WORK TO COMPLETE: With both ends included, repeat exactly the lines of the entries below from the one containing "Task: Click the" down to the one containing "The height and", and no others.

GIVEN INFORMATION:
_ _ _ _ _
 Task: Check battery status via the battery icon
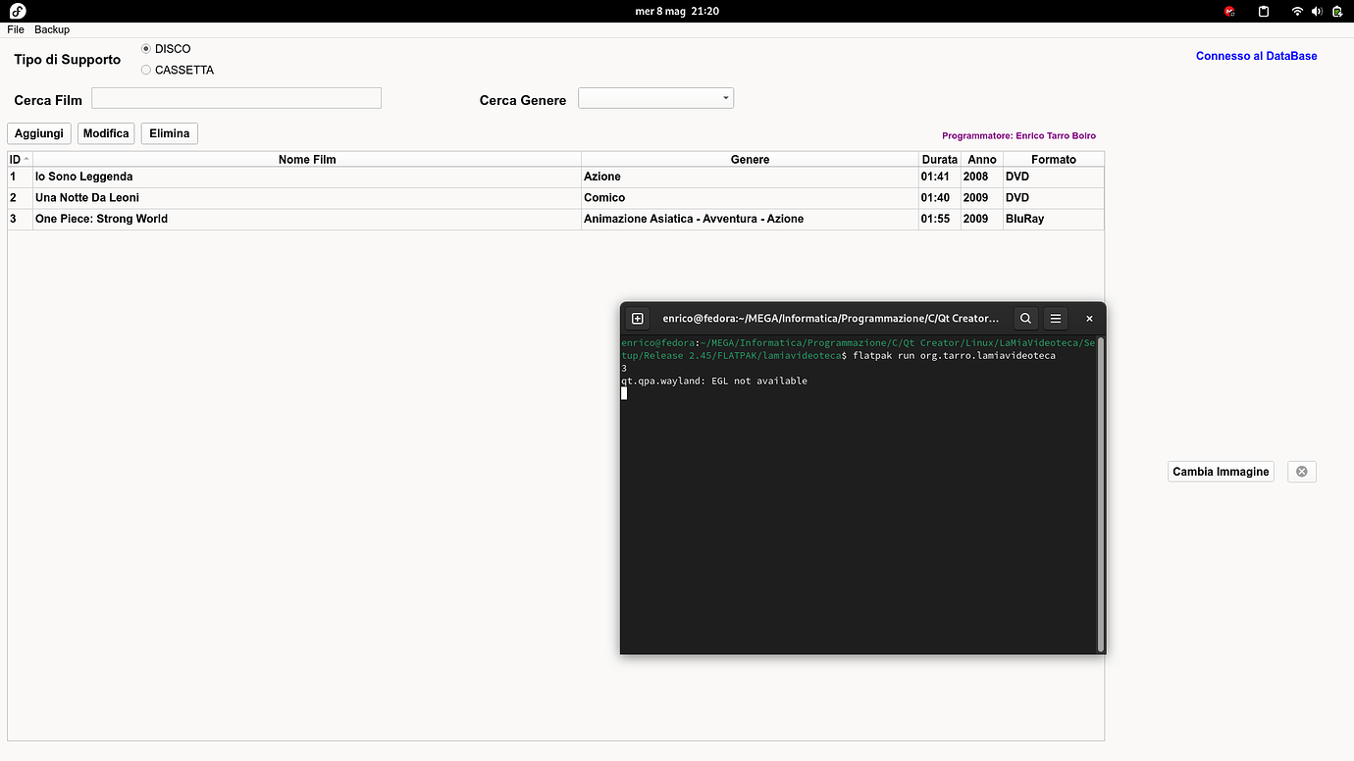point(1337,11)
_ _ _ _ _
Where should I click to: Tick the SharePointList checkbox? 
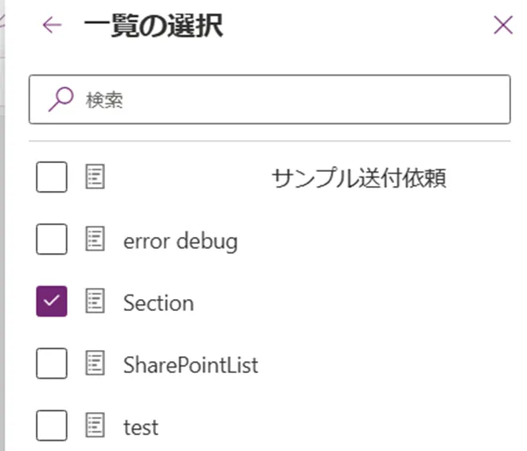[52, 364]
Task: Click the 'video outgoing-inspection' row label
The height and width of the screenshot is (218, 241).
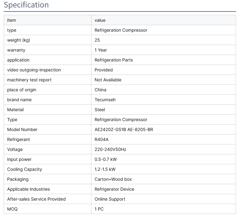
_ _ _ _ _
WRITTEN SOLUTION:
Task: Click the 'video outgoing-inspection' row label
The height and width of the screenshot is (218, 241).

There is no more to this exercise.